# [What is required]
Exactly the lines starting at the line containing "Viewport: 1917px width, 1137px" and ending at the line containing "Click the 省份/直辖市" are to be written out from the listing below, both included.

=== Section Start ===

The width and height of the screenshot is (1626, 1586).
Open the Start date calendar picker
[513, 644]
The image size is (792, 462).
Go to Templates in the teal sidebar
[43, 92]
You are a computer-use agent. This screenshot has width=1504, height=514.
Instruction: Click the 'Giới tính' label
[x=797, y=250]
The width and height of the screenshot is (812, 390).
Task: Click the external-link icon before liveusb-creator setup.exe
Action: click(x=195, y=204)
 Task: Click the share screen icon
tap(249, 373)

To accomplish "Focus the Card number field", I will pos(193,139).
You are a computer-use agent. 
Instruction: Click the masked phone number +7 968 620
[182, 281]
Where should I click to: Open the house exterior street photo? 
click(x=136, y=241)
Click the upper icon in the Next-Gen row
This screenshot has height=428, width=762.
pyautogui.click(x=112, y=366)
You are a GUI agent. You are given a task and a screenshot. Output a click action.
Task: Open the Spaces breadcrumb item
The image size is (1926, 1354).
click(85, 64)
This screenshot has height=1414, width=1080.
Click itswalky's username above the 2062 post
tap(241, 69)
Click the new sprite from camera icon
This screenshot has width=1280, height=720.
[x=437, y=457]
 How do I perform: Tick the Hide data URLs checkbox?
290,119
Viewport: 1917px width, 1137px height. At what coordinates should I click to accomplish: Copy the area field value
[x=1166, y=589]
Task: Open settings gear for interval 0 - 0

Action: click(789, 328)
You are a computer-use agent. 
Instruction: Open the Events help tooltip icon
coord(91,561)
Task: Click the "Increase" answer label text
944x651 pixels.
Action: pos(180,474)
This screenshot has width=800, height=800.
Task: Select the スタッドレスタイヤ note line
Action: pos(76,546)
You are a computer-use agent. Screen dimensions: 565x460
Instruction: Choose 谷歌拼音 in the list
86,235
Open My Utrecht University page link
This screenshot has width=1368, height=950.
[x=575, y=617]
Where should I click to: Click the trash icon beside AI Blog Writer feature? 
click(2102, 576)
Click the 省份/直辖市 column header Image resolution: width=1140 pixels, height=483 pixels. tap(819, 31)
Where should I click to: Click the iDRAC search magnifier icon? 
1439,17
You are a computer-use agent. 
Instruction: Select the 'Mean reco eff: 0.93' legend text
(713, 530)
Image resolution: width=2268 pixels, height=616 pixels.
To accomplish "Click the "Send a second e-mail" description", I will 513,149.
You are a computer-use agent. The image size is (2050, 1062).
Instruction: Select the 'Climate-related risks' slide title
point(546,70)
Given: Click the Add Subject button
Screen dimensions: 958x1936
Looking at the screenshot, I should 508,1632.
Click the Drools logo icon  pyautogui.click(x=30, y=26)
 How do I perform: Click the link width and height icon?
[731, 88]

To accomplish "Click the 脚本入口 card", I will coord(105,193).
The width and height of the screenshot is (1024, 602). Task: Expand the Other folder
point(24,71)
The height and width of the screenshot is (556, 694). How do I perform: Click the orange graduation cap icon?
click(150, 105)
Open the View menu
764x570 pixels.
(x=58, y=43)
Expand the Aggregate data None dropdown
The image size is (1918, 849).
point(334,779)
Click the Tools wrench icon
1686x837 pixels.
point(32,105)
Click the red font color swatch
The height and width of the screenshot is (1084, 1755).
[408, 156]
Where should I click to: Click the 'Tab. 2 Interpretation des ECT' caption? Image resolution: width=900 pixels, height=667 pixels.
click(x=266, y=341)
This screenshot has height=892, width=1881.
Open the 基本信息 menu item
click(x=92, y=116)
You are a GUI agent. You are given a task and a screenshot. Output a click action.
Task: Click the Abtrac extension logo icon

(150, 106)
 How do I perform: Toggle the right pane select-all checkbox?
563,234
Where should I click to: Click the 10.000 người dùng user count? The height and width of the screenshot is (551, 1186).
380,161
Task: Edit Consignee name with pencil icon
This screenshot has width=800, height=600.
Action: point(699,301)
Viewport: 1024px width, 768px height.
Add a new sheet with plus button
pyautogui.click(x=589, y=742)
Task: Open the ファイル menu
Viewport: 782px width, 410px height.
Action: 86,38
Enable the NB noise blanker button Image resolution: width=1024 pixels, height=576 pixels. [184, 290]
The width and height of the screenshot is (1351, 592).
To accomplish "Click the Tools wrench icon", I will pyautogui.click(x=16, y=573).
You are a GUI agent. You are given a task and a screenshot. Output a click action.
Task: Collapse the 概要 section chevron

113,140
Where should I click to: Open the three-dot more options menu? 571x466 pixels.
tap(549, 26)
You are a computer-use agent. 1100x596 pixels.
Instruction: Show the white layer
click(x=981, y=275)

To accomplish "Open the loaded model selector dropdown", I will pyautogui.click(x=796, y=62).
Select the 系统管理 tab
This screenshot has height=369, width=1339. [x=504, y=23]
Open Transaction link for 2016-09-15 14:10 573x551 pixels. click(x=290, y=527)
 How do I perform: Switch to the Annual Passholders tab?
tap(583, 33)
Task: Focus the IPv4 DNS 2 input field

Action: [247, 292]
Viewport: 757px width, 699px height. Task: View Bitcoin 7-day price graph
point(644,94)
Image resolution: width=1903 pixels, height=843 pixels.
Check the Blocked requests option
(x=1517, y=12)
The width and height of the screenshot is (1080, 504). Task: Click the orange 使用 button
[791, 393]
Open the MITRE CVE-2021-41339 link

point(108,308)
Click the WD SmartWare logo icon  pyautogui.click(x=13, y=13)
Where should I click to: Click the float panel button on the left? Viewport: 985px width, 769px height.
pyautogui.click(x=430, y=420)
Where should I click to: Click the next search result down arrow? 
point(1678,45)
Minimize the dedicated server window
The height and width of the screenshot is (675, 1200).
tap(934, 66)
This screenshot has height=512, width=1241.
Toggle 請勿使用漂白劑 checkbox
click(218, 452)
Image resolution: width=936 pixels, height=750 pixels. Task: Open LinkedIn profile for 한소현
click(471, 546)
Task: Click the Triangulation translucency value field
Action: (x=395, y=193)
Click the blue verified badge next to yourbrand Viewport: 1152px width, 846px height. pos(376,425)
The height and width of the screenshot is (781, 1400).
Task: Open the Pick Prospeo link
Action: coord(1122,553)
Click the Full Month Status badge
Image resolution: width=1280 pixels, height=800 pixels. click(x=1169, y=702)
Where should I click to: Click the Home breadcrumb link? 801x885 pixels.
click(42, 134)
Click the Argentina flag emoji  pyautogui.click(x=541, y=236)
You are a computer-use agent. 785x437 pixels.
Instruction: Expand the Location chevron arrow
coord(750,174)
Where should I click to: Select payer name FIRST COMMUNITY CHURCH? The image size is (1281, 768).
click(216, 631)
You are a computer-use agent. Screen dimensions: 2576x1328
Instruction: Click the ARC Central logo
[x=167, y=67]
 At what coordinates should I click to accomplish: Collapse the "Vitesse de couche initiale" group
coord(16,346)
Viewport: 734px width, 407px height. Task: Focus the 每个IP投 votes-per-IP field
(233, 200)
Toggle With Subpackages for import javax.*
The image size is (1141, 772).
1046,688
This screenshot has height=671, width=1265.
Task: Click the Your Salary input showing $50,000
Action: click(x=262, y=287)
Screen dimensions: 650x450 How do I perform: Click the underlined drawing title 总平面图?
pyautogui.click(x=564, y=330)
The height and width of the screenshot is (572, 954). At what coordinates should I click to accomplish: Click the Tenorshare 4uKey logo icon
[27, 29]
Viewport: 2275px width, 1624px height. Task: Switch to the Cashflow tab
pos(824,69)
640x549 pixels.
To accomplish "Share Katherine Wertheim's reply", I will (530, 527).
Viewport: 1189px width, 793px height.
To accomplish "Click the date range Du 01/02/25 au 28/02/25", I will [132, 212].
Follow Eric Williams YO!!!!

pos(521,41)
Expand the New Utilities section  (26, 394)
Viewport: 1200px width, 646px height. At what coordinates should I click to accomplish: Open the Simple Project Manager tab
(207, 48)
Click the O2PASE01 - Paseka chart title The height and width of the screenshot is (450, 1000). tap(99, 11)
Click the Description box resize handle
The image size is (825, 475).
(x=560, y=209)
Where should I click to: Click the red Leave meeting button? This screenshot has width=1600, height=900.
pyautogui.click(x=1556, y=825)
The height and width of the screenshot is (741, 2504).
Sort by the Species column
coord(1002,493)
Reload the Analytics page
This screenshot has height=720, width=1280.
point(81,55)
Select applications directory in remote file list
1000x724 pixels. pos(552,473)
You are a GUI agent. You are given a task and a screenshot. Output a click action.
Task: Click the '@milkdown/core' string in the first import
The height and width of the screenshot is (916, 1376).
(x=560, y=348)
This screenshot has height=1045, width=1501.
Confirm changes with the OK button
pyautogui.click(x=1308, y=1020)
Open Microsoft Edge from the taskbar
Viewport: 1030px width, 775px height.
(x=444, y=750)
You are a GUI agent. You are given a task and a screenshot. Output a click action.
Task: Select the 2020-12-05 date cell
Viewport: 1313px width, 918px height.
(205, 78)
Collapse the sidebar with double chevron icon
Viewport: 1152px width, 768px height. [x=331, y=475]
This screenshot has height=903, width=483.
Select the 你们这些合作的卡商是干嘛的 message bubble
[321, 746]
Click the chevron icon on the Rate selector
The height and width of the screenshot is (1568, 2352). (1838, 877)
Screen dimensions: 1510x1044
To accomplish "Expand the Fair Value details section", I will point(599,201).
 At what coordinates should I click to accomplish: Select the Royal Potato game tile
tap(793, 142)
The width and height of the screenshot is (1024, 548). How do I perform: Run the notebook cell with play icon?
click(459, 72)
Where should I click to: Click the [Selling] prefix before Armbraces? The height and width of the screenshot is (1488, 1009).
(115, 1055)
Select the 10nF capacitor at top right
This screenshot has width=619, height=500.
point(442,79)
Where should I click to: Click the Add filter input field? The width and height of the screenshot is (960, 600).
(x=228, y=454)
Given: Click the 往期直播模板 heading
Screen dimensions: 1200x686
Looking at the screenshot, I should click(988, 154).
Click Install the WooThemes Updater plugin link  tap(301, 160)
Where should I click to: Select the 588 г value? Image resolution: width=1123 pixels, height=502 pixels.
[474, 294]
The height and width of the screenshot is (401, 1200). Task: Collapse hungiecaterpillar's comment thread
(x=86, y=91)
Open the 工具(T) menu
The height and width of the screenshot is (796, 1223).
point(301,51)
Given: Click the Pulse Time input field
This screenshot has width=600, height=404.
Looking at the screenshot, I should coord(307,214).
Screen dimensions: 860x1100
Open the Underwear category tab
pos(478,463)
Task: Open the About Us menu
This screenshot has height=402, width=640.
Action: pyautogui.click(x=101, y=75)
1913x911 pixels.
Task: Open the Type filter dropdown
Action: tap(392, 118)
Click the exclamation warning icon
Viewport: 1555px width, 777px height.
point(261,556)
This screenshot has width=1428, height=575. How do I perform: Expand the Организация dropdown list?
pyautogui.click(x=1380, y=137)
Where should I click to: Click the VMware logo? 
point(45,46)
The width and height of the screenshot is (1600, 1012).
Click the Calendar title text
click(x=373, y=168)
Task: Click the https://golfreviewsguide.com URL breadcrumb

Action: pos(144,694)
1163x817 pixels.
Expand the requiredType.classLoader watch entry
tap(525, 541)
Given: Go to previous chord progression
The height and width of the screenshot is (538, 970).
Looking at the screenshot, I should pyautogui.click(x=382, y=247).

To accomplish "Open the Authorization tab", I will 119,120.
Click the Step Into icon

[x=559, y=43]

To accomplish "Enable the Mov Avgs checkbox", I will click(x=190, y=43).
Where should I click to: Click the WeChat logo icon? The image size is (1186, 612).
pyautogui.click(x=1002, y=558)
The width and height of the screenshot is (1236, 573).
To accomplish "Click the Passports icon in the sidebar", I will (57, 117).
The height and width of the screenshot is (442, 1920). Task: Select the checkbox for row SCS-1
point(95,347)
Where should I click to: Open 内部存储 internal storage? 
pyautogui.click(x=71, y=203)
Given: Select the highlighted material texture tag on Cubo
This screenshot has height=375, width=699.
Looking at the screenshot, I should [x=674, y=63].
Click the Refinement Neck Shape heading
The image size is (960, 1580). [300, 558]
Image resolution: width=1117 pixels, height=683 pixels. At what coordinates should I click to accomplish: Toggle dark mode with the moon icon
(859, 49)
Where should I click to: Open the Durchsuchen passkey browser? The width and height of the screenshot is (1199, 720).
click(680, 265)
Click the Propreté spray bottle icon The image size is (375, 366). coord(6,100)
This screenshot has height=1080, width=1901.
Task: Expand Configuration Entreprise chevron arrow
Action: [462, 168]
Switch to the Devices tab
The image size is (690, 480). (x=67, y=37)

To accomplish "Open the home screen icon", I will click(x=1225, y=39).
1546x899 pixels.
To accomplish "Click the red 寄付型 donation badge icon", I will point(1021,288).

=== Section End ===

# [Output]
Viewport: 1917px width, 1137px height. At what coordinates should I click to accomplish: Copy the area field value
[x=1166, y=589]
Task: Open settings gear for interval 0 - 0

Action: click(789, 328)
You are a computer-use agent. 
Instruction: Open the Events help tooltip icon
coord(91,561)
Task: Click the "Increase" answer label text
944x651 pixels.
Action: pos(180,474)
This screenshot has width=800, height=800.
Task: Select the スタッドレスタイヤ note line
Action: pos(76,546)
You are a computer-use agent. Screen dimensions: 565x460
Instruction: Choose 谷歌拼音 in the list
86,235
Open My Utrecht University page link
This screenshot has width=1368, height=950.
[x=575, y=617]
Where should I click to: Click the trash icon beside AI Blog Writer feature? 
click(2102, 576)
Click the 省份/直辖市 column header Image resolution: width=1140 pixels, height=483 pixels. tap(819, 31)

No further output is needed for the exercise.